> [Objetivo] Reproduzca sin modificación alguna las líneas de los registros que figuran a continuación, desde la línea que contiene "Task: Select the" hasta el final de los registros, ambos extremos incluidos.

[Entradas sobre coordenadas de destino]
------------------------------------
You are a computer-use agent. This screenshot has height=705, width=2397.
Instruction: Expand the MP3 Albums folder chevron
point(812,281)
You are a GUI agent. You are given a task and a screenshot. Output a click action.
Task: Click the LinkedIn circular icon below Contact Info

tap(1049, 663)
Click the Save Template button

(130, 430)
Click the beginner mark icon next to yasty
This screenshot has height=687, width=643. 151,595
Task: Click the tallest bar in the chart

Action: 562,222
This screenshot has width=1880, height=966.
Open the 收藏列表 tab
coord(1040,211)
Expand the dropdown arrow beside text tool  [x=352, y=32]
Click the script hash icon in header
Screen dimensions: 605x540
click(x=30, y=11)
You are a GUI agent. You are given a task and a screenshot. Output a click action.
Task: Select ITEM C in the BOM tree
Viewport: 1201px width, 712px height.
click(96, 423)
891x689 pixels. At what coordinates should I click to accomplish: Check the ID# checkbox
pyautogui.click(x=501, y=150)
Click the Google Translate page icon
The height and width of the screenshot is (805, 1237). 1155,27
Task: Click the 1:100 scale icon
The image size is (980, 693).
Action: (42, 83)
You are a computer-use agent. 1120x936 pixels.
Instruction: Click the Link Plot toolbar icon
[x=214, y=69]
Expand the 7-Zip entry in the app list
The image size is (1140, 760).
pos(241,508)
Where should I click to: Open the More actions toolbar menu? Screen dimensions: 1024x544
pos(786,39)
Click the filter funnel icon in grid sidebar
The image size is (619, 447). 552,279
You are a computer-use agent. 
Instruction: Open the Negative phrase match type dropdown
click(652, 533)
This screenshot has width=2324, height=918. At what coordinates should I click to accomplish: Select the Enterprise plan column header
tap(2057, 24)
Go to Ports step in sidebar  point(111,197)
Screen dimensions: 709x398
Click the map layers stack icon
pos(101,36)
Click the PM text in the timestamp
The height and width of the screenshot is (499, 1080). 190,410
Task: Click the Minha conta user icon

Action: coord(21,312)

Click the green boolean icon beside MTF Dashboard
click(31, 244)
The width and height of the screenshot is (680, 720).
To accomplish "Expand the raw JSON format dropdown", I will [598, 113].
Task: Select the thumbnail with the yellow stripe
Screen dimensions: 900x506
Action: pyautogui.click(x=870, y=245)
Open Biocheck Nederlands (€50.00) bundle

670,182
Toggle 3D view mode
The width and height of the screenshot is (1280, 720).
------------------------------------
> [Resultado obtenido]
Task: Select the thumbnail with the yellow stripe
Screen dimensions: 900x506
Action: pyautogui.click(x=870, y=245)
Open Biocheck Nederlands (€50.00) bundle

670,182
Toggle 3D view mode
The width and height of the screenshot is (1280, 720).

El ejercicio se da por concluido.